Il faut toutefois noter que l'efficacité du bouclier dont parle Benoît Lemonnier tiendra au fait que son utilisation devra aller de pair avec une rupture diplomatique avec Pékin, ce qui en limite grandement l'usage pour la plupart des États africains déjà avancés dans leur coopération avec la Chine continentale. Ce qui transparaît dans cette cinquième raison de choisir Taïwan, c'est qu'un climat d'insécurité ciblée de l'investissement chinois peut contraindre la menace commerciale chinoise. Le risque c'est les effets pervers d'externalités négatives qu'une telle politique peut avoir sur les investissements provenant d'autres sources. Les capitaux quel qu'ils soient apprécient un climat de confiance généralisé ; parce qu'il sera admis que si les capitaux chinois ne sont pas en sécurité dans un tel pays d'Afrique, rien ne prouve que les autres capitaux le soient réellement à long terme. Au final, peut-on vraiment utiliser le « bouclier » ?

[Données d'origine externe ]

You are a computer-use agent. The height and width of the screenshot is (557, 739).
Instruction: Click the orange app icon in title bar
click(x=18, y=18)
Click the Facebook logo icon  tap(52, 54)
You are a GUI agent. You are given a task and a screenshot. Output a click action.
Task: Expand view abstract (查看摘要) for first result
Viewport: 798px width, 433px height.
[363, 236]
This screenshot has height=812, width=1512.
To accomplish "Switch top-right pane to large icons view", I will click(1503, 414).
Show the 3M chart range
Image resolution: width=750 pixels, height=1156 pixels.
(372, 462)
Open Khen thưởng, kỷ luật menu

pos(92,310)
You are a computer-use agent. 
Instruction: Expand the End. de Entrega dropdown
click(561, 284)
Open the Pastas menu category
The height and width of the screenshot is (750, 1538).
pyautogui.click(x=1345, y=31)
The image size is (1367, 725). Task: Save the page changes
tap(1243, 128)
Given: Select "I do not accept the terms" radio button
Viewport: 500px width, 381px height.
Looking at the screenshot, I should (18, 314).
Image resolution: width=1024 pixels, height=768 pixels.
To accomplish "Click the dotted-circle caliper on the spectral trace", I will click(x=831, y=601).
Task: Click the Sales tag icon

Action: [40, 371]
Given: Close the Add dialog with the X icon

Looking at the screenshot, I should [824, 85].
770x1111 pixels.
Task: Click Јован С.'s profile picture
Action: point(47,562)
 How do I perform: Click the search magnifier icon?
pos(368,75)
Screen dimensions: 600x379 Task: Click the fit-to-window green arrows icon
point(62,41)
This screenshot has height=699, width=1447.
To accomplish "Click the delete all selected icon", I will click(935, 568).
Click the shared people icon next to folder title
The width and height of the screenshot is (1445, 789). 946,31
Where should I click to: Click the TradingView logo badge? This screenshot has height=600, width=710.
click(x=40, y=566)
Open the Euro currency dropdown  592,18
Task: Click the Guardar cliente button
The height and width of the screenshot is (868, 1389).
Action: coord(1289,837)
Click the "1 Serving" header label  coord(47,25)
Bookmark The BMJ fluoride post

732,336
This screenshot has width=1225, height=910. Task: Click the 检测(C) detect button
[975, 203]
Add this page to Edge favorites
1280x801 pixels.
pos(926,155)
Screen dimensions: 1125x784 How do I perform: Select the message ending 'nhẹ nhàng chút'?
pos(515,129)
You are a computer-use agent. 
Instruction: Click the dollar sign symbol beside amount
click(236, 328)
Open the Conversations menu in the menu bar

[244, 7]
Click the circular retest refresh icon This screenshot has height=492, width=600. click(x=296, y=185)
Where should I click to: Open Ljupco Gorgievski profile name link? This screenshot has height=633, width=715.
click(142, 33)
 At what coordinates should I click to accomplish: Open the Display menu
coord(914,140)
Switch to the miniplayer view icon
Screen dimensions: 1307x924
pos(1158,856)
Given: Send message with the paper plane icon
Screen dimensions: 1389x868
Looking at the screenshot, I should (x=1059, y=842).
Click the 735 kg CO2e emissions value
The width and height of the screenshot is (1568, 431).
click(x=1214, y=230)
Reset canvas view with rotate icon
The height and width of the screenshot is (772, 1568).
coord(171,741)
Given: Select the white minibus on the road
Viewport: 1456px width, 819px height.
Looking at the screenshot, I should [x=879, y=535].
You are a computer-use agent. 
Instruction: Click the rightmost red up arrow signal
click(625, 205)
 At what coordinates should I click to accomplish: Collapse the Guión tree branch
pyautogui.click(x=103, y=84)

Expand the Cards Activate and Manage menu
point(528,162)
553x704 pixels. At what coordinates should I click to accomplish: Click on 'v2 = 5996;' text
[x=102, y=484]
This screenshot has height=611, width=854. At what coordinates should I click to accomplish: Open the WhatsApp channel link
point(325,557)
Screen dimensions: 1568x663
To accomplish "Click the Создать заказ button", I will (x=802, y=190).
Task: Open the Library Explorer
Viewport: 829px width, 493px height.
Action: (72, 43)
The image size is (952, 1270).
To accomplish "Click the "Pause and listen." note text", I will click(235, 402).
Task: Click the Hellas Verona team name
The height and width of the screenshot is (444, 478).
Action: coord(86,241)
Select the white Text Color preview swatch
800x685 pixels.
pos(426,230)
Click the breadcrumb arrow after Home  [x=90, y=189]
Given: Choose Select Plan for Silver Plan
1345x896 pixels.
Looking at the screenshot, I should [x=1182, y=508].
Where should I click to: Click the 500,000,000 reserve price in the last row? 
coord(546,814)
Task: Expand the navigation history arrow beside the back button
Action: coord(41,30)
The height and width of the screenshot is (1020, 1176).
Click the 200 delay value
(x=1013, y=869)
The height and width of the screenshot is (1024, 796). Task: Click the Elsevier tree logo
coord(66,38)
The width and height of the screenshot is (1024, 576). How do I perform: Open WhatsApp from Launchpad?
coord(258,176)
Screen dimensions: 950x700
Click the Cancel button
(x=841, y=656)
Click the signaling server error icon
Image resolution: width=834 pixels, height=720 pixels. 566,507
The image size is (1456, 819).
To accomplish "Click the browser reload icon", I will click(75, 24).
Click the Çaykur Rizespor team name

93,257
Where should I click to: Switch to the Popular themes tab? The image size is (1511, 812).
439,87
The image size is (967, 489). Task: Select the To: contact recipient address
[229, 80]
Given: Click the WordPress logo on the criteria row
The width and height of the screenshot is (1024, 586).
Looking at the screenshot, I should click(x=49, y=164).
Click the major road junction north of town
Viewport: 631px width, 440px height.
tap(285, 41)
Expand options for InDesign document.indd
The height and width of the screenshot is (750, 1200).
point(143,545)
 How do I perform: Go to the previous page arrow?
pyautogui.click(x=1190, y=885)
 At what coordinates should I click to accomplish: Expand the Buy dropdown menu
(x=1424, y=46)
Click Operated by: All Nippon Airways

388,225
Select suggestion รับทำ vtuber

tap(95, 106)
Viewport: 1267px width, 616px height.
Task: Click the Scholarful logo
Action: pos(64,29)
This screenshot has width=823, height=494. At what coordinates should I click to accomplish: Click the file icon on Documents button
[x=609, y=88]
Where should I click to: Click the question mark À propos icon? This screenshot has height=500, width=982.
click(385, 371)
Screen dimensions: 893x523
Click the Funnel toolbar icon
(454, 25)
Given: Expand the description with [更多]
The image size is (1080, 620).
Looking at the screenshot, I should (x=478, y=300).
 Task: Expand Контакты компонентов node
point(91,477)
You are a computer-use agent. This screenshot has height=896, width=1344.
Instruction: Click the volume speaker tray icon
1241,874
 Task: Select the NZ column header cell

Un autre aspect de la réflexion de Benoît Lemonnier peut servir de fil conducteur pour se demander s'il existe vraiment une vision stratégie burkinabé préalable au choix de Taipei en lieu et place de Pékin ? Parce qu'il semble se dégager l'idée selon laquelle le choix burkinabé est stratégique, il est tentant d'affirmer que non. Ce qui ressort de la lecture analytique des cinq raisons, c'est qu'il s'agit beaucoup plus dans le cas du Burkina Faso des avantages d'une situation de facto (celle d'être pro-Taïwan) que de la résultante d'une stratégie ex-ante burkinabé. Pourquoi affirmer cela ? Parce que les premiers liens en termes de coopération que le Burkina Faso a tissé avec Taïwan, se sont fait par la force des choses, dans une période où la Chine comme le souligne Benoît Lemonnier avait mis son intérêt pour l'Afrique entre parenthèses pour se consacrer à sa modernisation. Et donc c'est l'indisponibilité financière momentanée chinoise qui a poussé le Burkina Faso dans les bras de Taïwan, quitte à ce que après le Burkina Faso ou plutôt les dirigeants burkinabés n'y trouve leur compte, faisant perdurer les liens entre l'île rebelle et les hommes intègres.

Ce qui serait intéressant à long terme c'est de voir s'il n'existe pas de signe avant coureur d'un quelconque rapprochement entre Pékin et Ouagadougou, parce qu'il reste fort à parier que si Ouagadougou trouve des intérêts plus satisfaisants du côté de Pékin, la relation entre Taïwan et le  Burkina Faso risque de se rétrécir comme une peau de chagrin. Comme l'a dit un grand homme français, « les pays n'ont pas d'amis, rien que des intérêts » (Charles De Gaulle).